Work instruction — Exact copy, no pictures: return all the records as they stand.

--- Data shown ---

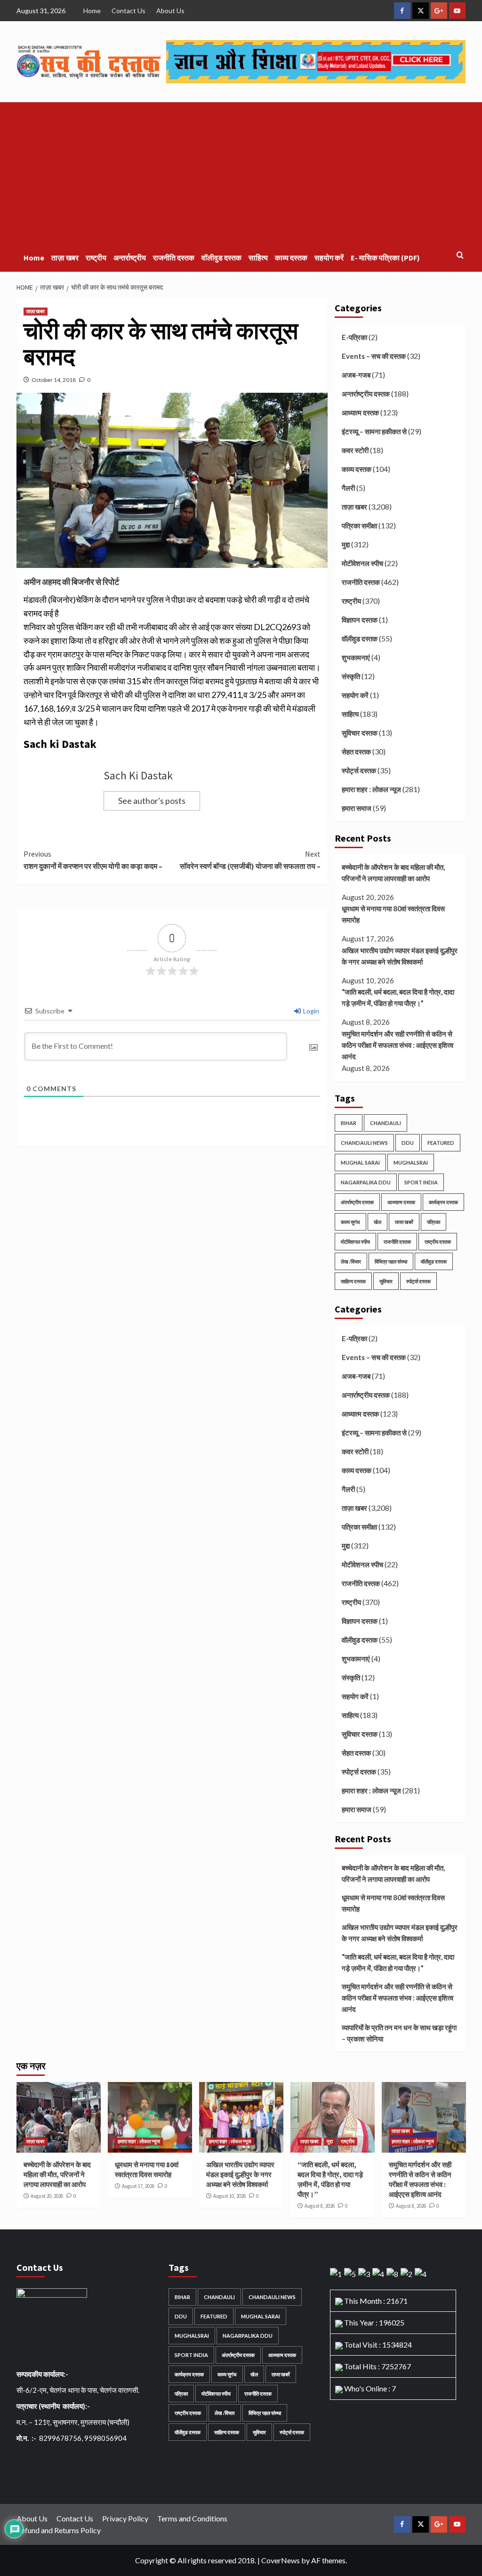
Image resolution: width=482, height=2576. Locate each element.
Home (92, 11)
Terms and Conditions (192, 2518)
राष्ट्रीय (96, 257)
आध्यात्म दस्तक (360, 412)
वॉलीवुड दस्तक (221, 257)
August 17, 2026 (138, 2186)
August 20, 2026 (47, 2196)
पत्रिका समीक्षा (359, 525)
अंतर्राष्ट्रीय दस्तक (357, 1202)
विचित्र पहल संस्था (391, 1261)
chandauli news (364, 1143)
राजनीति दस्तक (173, 257)
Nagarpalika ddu (366, 1182)
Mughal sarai (360, 1162)
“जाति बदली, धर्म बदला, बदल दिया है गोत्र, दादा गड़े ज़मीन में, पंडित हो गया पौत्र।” (398, 997)
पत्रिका (433, 1222)
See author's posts (151, 800)
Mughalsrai (411, 1162)
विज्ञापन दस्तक (360, 620)
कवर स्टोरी (355, 450)
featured (440, 1143)
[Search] (460, 255)
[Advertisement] (241, 173)
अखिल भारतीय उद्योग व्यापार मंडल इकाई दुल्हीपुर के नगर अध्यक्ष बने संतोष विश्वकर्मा (400, 956)
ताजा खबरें (404, 1222)
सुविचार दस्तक (360, 733)
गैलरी (348, 488)
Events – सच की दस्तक (374, 356)
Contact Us (128, 11)
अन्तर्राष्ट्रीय (129, 257)
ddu (408, 1143)
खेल (377, 1222)
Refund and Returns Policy (58, 2530)
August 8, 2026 (320, 2206)
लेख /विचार (351, 1261)
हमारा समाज (356, 808)
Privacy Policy (125, 2518)
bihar (348, 1123)
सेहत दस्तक (356, 751)
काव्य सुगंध (350, 1222)
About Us (170, 11)
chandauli (385, 1123)
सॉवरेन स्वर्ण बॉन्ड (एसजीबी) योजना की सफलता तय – (250, 860)
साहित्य (258, 257)
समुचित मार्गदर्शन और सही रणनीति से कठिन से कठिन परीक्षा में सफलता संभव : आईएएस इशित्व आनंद (397, 1045)
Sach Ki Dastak (138, 775)
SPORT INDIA (421, 1182)
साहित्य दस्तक (353, 1281)
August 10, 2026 (229, 2196)
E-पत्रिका (354, 337)
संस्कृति (351, 676)
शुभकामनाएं (356, 657)
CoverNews (280, 2560)
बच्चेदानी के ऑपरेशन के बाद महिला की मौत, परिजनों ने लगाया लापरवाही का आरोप (393, 873)
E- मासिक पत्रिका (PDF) (385, 257)
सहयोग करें (329, 257)
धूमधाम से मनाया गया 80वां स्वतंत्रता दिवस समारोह (393, 914)
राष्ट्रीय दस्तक (438, 1242)
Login (310, 1011)
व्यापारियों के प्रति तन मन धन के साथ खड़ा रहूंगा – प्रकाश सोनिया (399, 2033)
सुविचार (386, 1281)
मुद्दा (346, 544)
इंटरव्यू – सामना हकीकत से (374, 431)
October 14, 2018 (54, 379)
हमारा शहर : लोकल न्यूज (371, 789)
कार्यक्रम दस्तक (443, 1202)
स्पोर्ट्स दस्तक (359, 770)
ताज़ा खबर (65, 257)
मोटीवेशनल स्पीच (362, 563)
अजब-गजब (356, 375)
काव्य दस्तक (291, 257)
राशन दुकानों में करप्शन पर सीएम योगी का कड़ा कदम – (94, 860)
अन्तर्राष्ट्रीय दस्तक (366, 393)
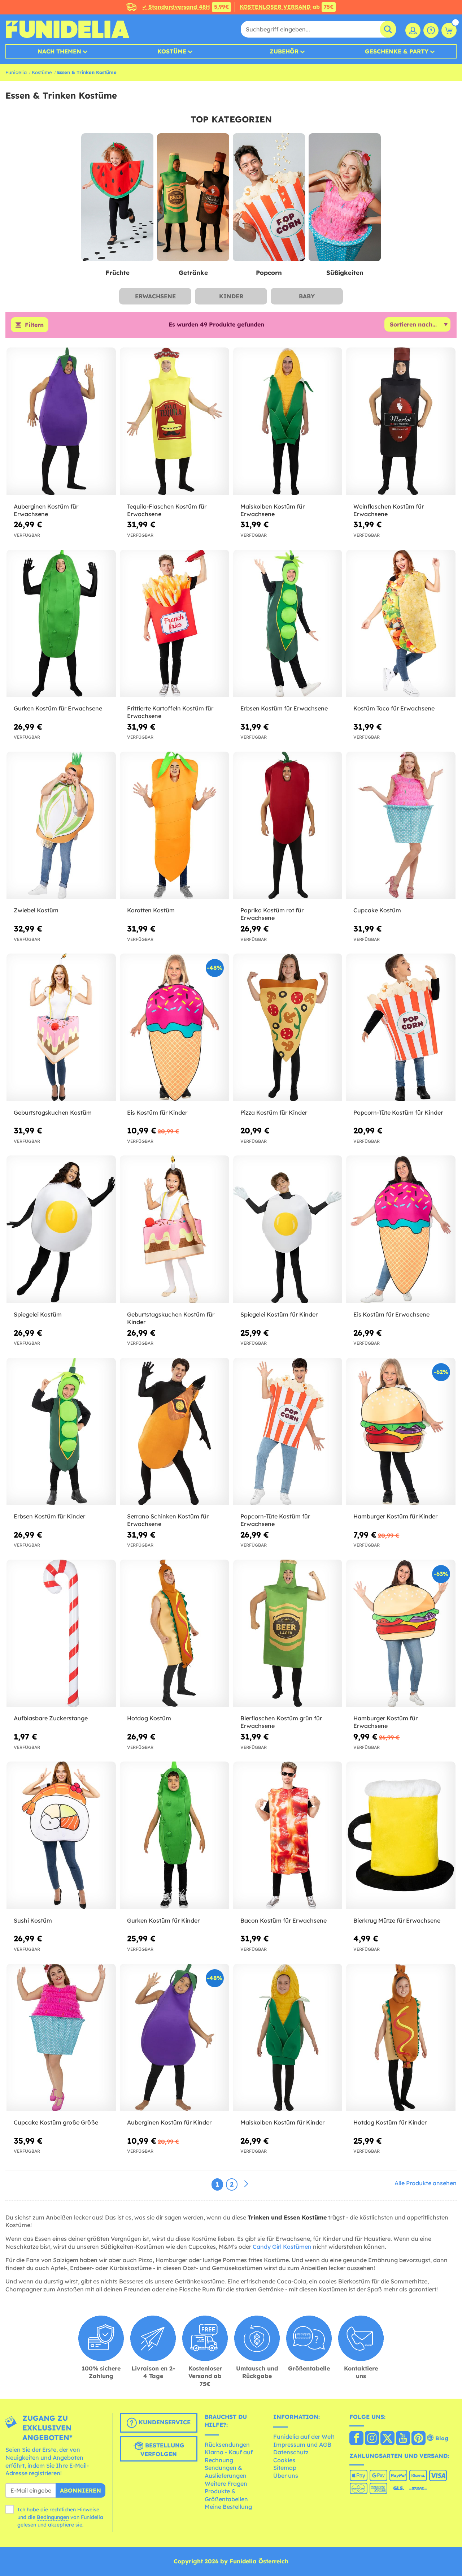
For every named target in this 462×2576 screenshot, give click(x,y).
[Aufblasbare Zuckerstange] (61, 1633)
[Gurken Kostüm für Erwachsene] (61, 623)
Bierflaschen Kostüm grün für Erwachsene (281, 1722)
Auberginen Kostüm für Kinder (169, 2122)
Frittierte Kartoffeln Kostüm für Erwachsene (170, 712)
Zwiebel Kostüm (36, 910)
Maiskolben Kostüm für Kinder (282, 2122)
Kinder (231, 296)
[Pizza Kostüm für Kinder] (288, 1027)
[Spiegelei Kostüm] (61, 1229)
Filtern (34, 324)
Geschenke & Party (396, 51)
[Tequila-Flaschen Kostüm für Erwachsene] (174, 421)
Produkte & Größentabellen (226, 2495)
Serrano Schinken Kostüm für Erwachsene (168, 1520)
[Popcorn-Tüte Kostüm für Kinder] (401, 1027)
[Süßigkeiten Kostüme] (345, 197)
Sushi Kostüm (33, 1920)
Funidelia (16, 72)
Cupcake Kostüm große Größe (56, 2122)
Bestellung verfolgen (162, 2450)
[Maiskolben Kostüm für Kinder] (288, 2038)
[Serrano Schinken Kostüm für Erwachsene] (174, 1431)
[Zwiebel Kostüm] (61, 825)
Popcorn (269, 272)
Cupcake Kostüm (377, 910)
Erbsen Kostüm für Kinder (49, 1516)
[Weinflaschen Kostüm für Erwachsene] (401, 421)
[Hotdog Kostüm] (174, 1633)
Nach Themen (59, 51)
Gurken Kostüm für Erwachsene (58, 708)
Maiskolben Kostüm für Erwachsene (272, 510)
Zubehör (284, 51)
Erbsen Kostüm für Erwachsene (284, 708)
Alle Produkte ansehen (426, 2183)
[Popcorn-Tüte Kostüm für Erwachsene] (288, 1431)
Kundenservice (164, 2422)
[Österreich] (356, 2439)
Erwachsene (155, 296)
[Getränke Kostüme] (193, 197)
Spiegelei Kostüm (38, 1314)
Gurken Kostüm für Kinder (163, 1920)
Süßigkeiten (344, 272)
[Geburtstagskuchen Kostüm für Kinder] (174, 1229)
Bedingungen (53, 2517)
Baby (307, 296)
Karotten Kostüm (151, 910)
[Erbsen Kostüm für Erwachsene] (288, 623)
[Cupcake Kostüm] (401, 825)
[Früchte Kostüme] (117, 197)
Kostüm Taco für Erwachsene (394, 708)
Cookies (284, 2460)
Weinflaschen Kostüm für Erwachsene (388, 510)
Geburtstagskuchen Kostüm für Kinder (170, 1318)
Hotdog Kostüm (149, 1718)
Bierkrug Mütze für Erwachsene (396, 1920)
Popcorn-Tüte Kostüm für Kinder (398, 1112)
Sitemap (284, 2467)
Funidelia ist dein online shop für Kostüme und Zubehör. (67, 29)
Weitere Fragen (226, 2483)
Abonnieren (80, 2490)
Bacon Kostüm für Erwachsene (283, 1920)
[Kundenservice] (431, 30)
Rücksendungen (227, 2444)
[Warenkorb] (449, 30)
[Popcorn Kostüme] (269, 197)
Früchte (117, 272)
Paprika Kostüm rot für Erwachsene (272, 914)
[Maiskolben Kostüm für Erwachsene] (288, 421)
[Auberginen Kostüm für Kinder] (174, 2038)
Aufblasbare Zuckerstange (51, 1718)
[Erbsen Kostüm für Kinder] (61, 1431)
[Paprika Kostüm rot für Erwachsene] (288, 825)
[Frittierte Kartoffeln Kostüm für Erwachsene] (174, 623)
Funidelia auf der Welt (303, 2436)
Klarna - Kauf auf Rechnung (229, 2456)
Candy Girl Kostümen (282, 2246)
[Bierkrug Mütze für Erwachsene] (401, 1835)
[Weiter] (246, 2184)
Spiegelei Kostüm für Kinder (279, 1314)
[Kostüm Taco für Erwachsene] (401, 623)
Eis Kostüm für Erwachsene (391, 1314)
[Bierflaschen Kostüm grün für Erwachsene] (288, 1633)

---

Solution to this task —
Image resolution: width=482, height=2576. Locate each element.
Home (92, 11)
Terms and Conditions (192, 2518)
राष्ट्रीय (96, 257)
आध्यात्म दस्तक (360, 412)
वॉलीवुड दस्तक (221, 257)
August 17, 2026 (138, 2186)
August 20, 2026 (47, 2196)
पत्रिका समीक्षा (359, 525)
अंतर्राष्ट्रीय दस्तक (357, 1202)
विचित्र पहल संस्था (391, 1261)
chandauli news (364, 1143)
राजनीति दस्तक (173, 257)
Nagarpalika ddu (366, 1182)
Mughal sarai (360, 1162)
“जाति बदली, धर्म बदला, बदल दिया है गोत्र, दादा गड़े ज़मीन में, पंडित हो गया पौत्र।” (398, 997)
पत्रिका (433, 1222)
See author's posts (151, 800)
Mughalsrai (411, 1162)
विज्ञापन दस्तक (360, 620)
कवर स्टोरी (355, 450)
featured (440, 1143)
[Search] (460, 255)
[Advertisement] (241, 173)
अखिल भारतीय उद्योग व्यापार मंडल इकाई दुल्हीपुर के नगर अध्यक्ष बने संतोष विश्वकर्मा (400, 956)
ताजा खबरें (404, 1222)
सुविचार दस्तक (360, 733)
गैलरी (348, 488)
Events – सच की दस्तक (374, 356)
Contact Us (128, 11)
अन्तर्राष्ट्रीय (129, 257)
ddu (408, 1143)
खेल (377, 1222)
Refund and Returns Policy (58, 2530)
August 8, 2026 (320, 2206)
लेख /विचार (351, 1261)
हमारा समाज (356, 808)
Privacy Policy (125, 2518)
bihar (348, 1123)
सेहत दस्तक (356, 751)
काव्य सुगंध (350, 1222)
About Us (170, 11)
chandauli (385, 1123)
सॉवरेन स्वर्ण बॉन्ड (एसजीबी) योजना की सफलता तय – (250, 860)
साहित्य (258, 257)
समुचित मार्गदर्शन और सही रणनीति से कठिन से कठिन परीक्षा में सफलता संभव : आईएएस इशित्व आनंद (397, 1045)
Sach Ki Dastak (138, 775)
SPORT INDIA (421, 1182)
साहित्य दस्तक (353, 1281)
August 10, 2026 (229, 2196)
E-पत्रिका (354, 337)
संस्कृति (351, 676)
शुभकामनाएं (356, 657)
CoverNews (280, 2560)
बच्चेदानी के ऑपरेशन के बाद महिला की मौत, परिजनों ने लगाया लापरवाही का आरोप (393, 873)
E- मासिक पत्रिका (PDF) (385, 257)
सहयोग करें (329, 257)
धूमधाम से मनाया गया 80वां स्वतंत्रता दिवस समारोह (393, 914)
राष्ट्रीय दस्तक (438, 1242)
Login (310, 1011)
व्यापारियों के प्रति तन मन धन के साथ खड़ा रहूंगा – प्रकाश सोनिया (399, 2033)
सुविचार (386, 1281)
मुद्दा (346, 544)
इंटरव्यू – सामना हकीकत से (374, 431)
October 14, 2018 (54, 379)
हमारा शहर : लोकल न्यूज (371, 789)
कार्यक्रम दस्तक (443, 1202)
स्पोर्ट्स दस्तक (359, 770)
ताज़ा खबर (65, 257)
मोटीवेशनल स्पीच (362, 563)
अजब-गजब (356, 375)
काव्य दस्तक (291, 257)
राशन दुकानों में करप्शन पर सीएम योगी का कड़ा कदम – (94, 860)
अन्तर्राष्ट्रीय दस्तक (366, 393)
For every named target in this 462×2576 screenshot, give click(x,y).
[Aufblasbare Zuckerstange] (61, 1633)
[Gurken Kostüm für Erwachsene] (61, 623)
Bierflaschen Kostüm grün für Erwachsene (281, 1722)
Auberginen Kostüm für Kinder (169, 2122)
Frittierte Kartoffeln Kostüm für Erwachsene (170, 712)
Zwiebel Kostüm (36, 910)
Maiskolben Kostüm für Kinder (282, 2122)
Kinder (231, 296)
[Pizza Kostüm für Kinder] (288, 1027)
[Spiegelei Kostüm] (61, 1229)
Filtern (34, 324)
Geschenke & Party (396, 51)
[Tequila-Flaschen Kostüm für Erwachsene] (174, 421)
Produkte & Größentabellen (226, 2495)
Serrano Schinken Kostüm für Erwachsene (168, 1520)
[Popcorn-Tüte Kostüm für Kinder] (401, 1027)
[Süßigkeiten Kostüme] (345, 197)
Sushi Kostüm (33, 1920)
Funidelia (16, 72)
Cupcake Kostüm große Größe (56, 2122)
Bestellung verfolgen (162, 2450)
[Maiskolben Kostüm für Kinder] (288, 2038)
[Serrano Schinken Kostüm für Erwachsene] (174, 1431)
[Zwiebel Kostüm] (61, 825)
Popcorn (269, 272)
Cupcake Kostüm (377, 910)
Erbsen Kostüm für Kinder (49, 1516)
[Weinflaschen Kostüm für Erwachsene] (401, 421)
[Hotdog Kostüm] (174, 1633)
Nach Themen (59, 51)
Gurken Kostüm für Erwachsene (58, 708)
Maiskolben Kostüm für Erwachsene (272, 510)
Zubehör (284, 51)
Erbsen Kostüm für Erwachsene (284, 708)
Alle Produkte ansehen (426, 2183)
[Popcorn-Tüte Kostüm für Erwachsene] (288, 1431)
Kundenservice (164, 2422)
[Österreich] (356, 2439)
Erwachsene (155, 296)
[Getränke Kostüme] (193, 197)
Spiegelei Kostüm (38, 1314)
Gurken Kostüm für Kinder (163, 1920)
Süßigkeiten (344, 272)
[Geburtstagskuchen Kostüm für Kinder] (174, 1229)
Bedingungen (53, 2517)
Baby (307, 296)
Karotten Kostüm (151, 910)
[Erbsen Kostüm für Erwachsene] (288, 623)
[Cupcake Kostüm] (401, 825)
[Früchte Kostüme] (117, 197)
Kostüm Taco für Erwachsene (394, 708)
Cookies (284, 2460)
Weinflaschen Kostüm für Erwachsene (388, 510)
Geburtstagskuchen Kostüm für Kinder (170, 1318)
Hotdog Kostüm (149, 1718)
Bierkrug Mütze für Erwachsene (396, 1920)
Popcorn-Tüte Kostüm für Kinder (398, 1112)
Sitemap (284, 2467)
Funidelia ist dein online shop für Kostüme und Zubehör. (67, 29)
Weitere Fragen (226, 2483)
Abonnieren (80, 2490)
Bacon Kostüm für Erwachsene (283, 1920)
[Kundenservice] (431, 30)
Rücksendungen (227, 2444)
[Warenkorb] (449, 30)
[Popcorn Kostüme] (269, 197)
Früchte (117, 272)
Paprika Kostüm rot für Erwachsene (272, 914)
[Maiskolben Kostüm für Erwachsene] (288, 421)
[Auberginen Kostüm für Kinder] (174, 2038)
Aufblasbare Zuckerstange (51, 1718)
[Erbsen Kostüm für Kinder] (61, 1431)
[Paprika Kostüm rot für Erwachsene] (288, 825)
[Frittierte Kartoffeln Kostüm für Erwachsene] (174, 623)
Funidelia auf der Welt (303, 2436)
Klarna - Kauf auf Rechnung (229, 2456)
Candy Girl Kostümen (282, 2246)
[Bierkrug Mütze für Erwachsene] (401, 1835)
[Weiter] (246, 2184)
Spiegelei Kostüm für Kinder (279, 1314)
[Kostüm Taco für Erwachsene] (401, 623)
Eis Kostüm für Erwachsene (391, 1314)
[Bierflaschen Kostüm grün für Erwachsene] (288, 1633)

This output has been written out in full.